▸ Work request: Below are records; extract exactly the lines from the one containing "Open the tree view icon at top left" through the last, both included, and keep the pictures out.
── The data ──
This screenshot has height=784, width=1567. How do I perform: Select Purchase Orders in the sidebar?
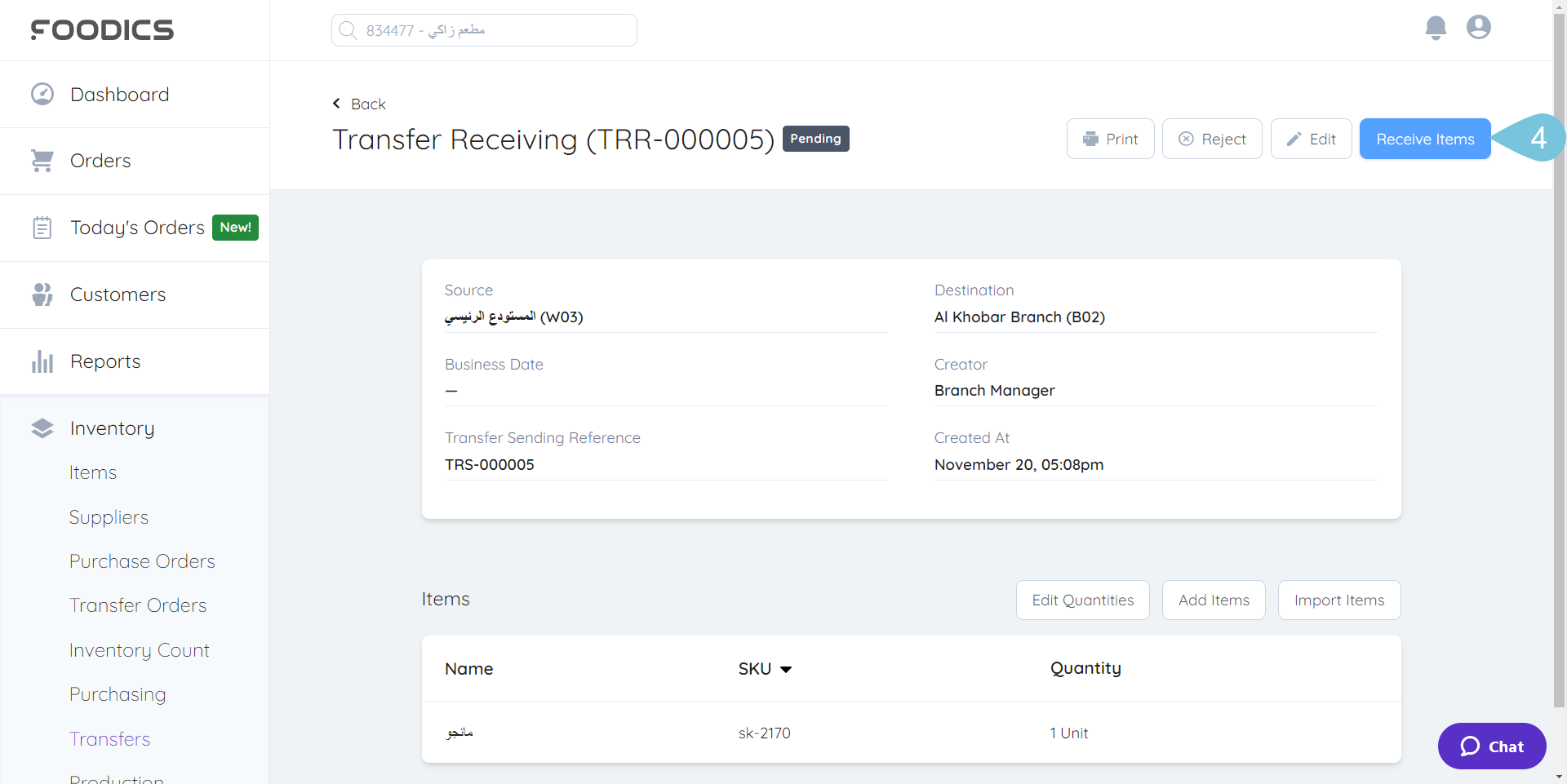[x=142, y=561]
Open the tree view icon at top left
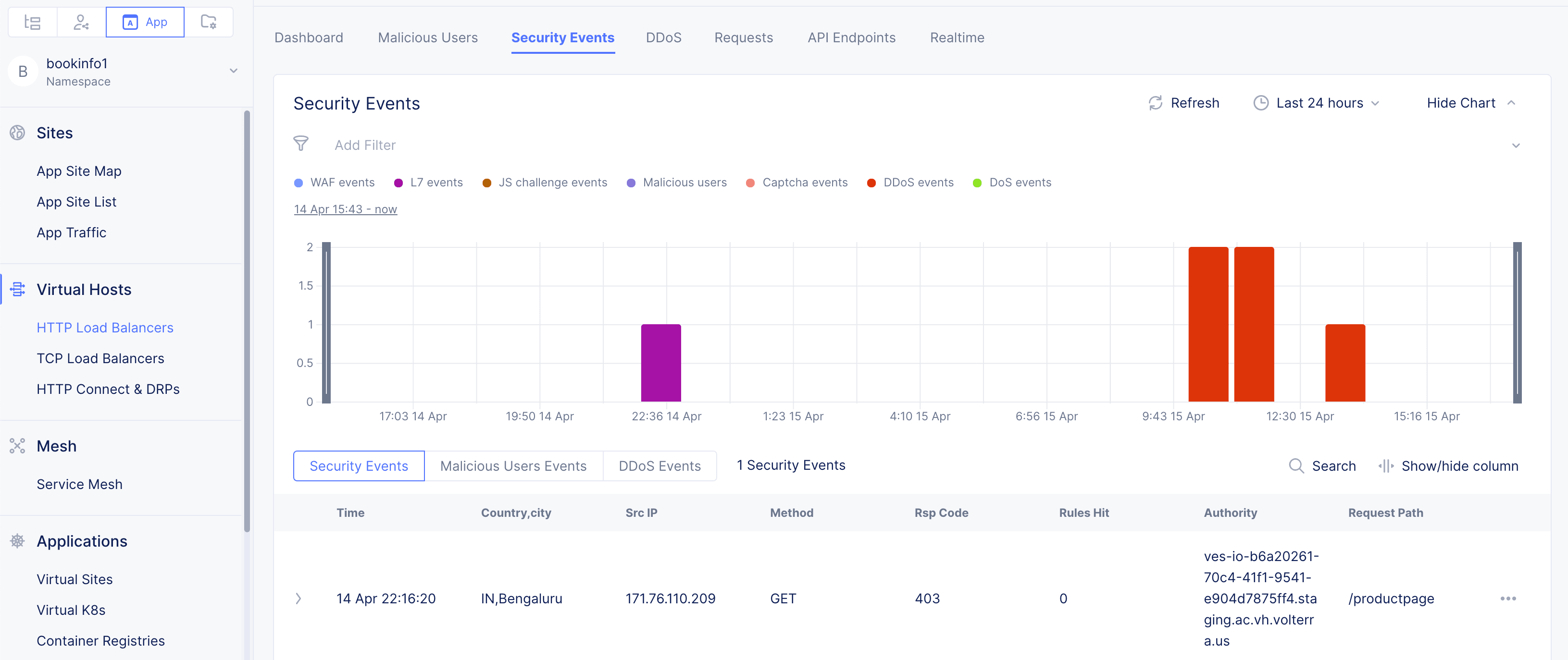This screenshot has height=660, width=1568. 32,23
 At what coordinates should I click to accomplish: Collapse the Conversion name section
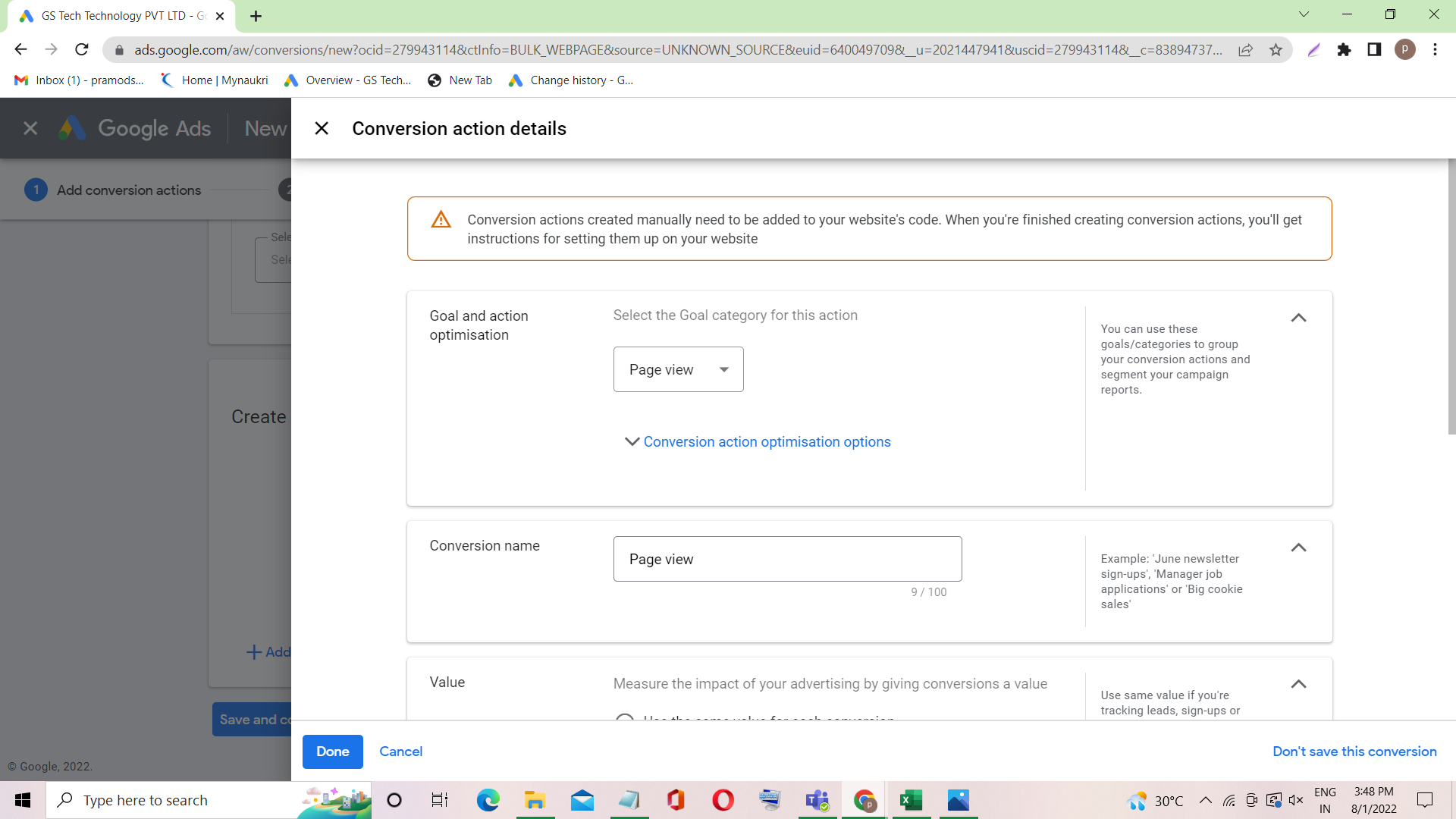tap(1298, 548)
───
▸ Finished task:
Open the tree view icon at top left
This screenshot has height=660, width=1568. 32,23
 At what coordinates should I click to accomplish: Collapse the Conversion name section
tap(1298, 548)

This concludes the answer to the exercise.